- 1 1/2 pounds beef stew meat
- 1 small red onion, diced
- 2 bell peppers, diced (I used one red, one green)
- 4 ounces mushrooms, sliced
- 2 medium-size zucchini, sliced into 1/2-inch pieces
- 4 cups low-sodium beef broth
- 1/2 cup coconut aminos or low-sodium soy sauce
- 1 cup water
- 2 tablespoon red wine vinegar
- 1 tablespoon Dijon mustard
- 2 garlic cloves, minced
- 1 teaspoon salt
- 1 teaspoon dried oregano
- 1 teaspoon dried basil
- 1/2 teaspoon pepper
- Add all the ingredients to the slow cooker. Stir to mix well.
- Cook HIGH 3-4 hours or LOW 6-8
- Turn on the Instant Pot and select sauté. Once hot add the oil to the pressure cooker and the beef. Cook until beef is browned, approximately 2-3 minutes. Remove beef and set aside.
- Add bell peppers, onion, and mushrooms, and cook for a 5-7 minutes or until vegetables are soft. Add garlic and cook an additional minute.

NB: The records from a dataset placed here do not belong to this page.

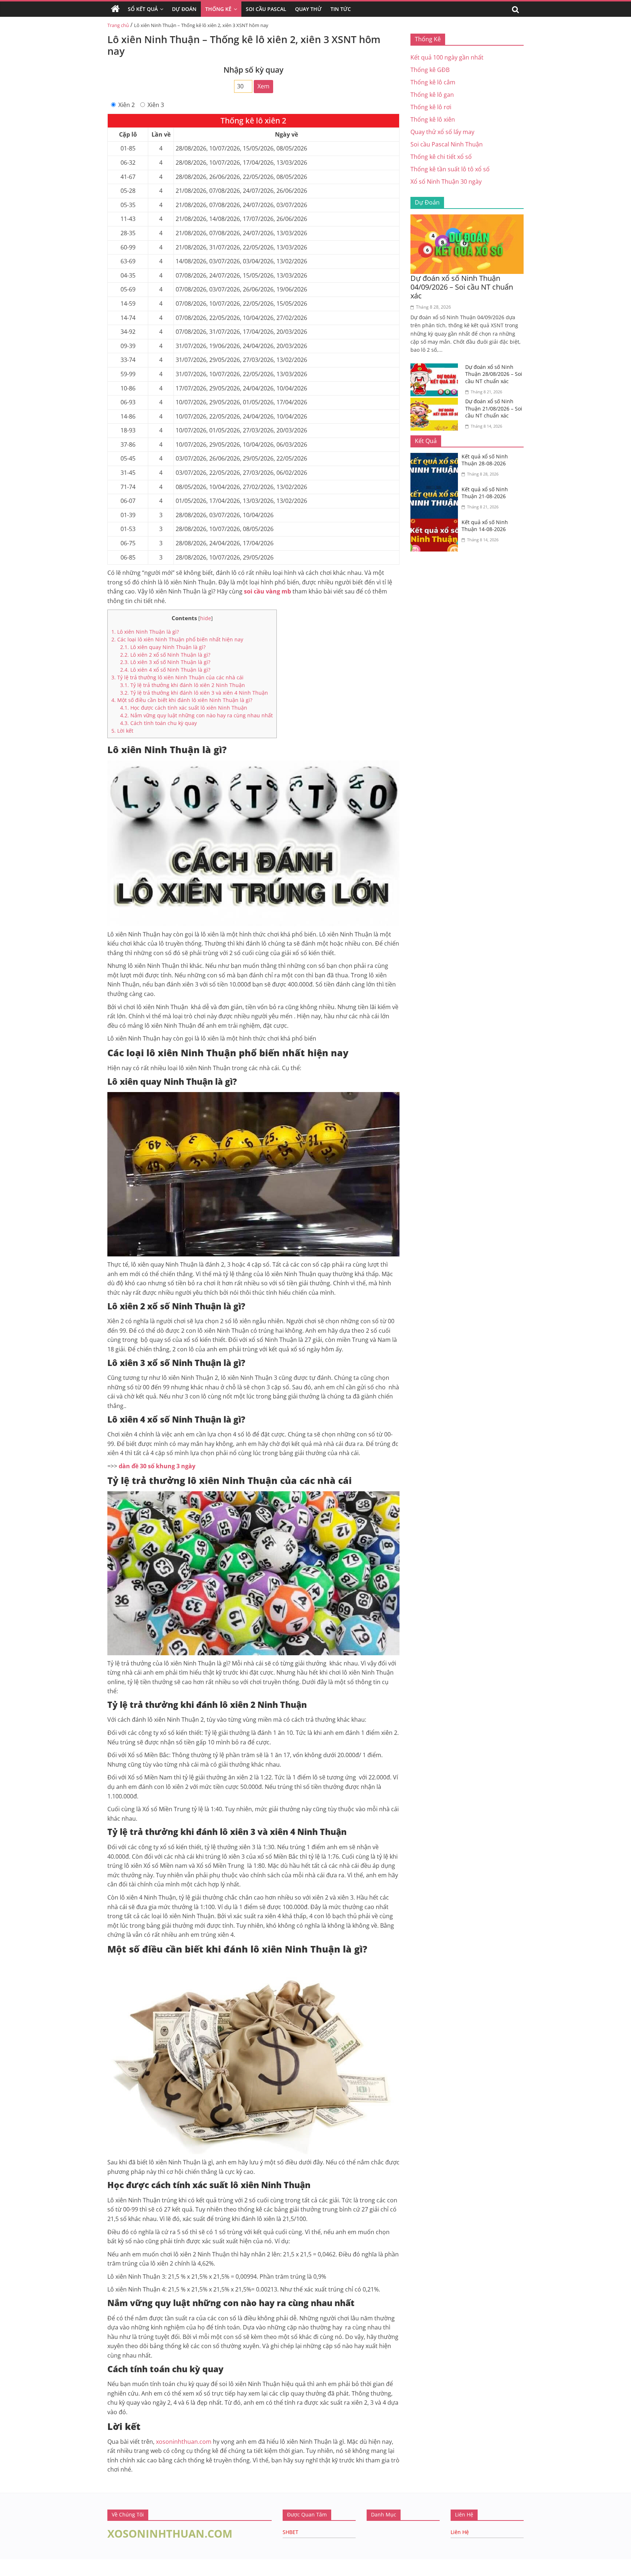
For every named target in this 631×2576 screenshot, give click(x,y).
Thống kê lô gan (432, 95)
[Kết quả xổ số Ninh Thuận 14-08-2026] (436, 523)
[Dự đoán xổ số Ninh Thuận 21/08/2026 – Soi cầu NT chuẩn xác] (436, 402)
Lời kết (122, 730)
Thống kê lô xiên (432, 119)
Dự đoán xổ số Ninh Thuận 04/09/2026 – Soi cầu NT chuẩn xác (461, 287)
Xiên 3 (156, 105)
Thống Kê (218, 8)
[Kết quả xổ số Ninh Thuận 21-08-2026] (436, 490)
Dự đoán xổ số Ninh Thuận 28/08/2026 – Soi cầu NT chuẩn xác (493, 374)
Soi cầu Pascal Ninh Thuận (446, 144)
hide (205, 618)
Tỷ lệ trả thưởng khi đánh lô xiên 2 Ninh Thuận (182, 685)
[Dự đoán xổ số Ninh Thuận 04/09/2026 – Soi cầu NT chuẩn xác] (467, 219)
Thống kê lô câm (432, 82)
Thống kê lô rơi (430, 107)
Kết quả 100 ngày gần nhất (446, 57)
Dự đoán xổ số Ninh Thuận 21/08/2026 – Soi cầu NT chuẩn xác (493, 408)
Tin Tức (340, 8)
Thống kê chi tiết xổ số (441, 157)
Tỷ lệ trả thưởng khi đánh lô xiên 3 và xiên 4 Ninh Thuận (194, 692)
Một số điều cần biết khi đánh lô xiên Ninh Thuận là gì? (181, 700)
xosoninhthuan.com (183, 2442)
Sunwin (10, 2571)
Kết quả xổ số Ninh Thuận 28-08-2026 (485, 460)
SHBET (290, 2532)
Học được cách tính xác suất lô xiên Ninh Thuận (183, 707)
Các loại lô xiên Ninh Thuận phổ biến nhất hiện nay (177, 639)
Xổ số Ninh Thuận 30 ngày (446, 182)
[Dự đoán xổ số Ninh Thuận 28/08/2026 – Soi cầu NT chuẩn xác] (436, 368)
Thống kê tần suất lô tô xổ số (450, 169)
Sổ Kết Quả (143, 8)
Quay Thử (308, 8)
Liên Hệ (460, 2532)
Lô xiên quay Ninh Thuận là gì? (163, 647)
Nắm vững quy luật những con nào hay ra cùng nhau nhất (196, 715)
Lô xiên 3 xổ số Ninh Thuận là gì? (165, 662)
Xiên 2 (126, 105)
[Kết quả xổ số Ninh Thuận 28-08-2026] (436, 457)
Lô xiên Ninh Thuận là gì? (145, 631)
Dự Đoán (184, 8)
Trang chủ (118, 25)
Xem (263, 86)
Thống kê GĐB (430, 70)
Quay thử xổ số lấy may (442, 132)
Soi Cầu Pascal (266, 8)
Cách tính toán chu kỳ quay (158, 723)
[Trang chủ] (115, 9)
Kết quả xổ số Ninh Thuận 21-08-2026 (485, 493)
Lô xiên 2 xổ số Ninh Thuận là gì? (166, 654)
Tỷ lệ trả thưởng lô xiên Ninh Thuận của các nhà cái (177, 677)
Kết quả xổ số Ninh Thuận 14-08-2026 (485, 526)
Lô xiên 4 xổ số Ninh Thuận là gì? (165, 669)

- Add the broth & if needed, use a wooden spoon to scrape the bottom of the pressure cooker to remove any bits that stuck to it. Make sure you scrape it well to avoid burning during cooking.
- Stir beef back into the pressure cooker along with all the remaining ingredients.
- Close lid and seal valve. Set high pressure and cook for 25 minutes. When cook time is done, quick release the pressure.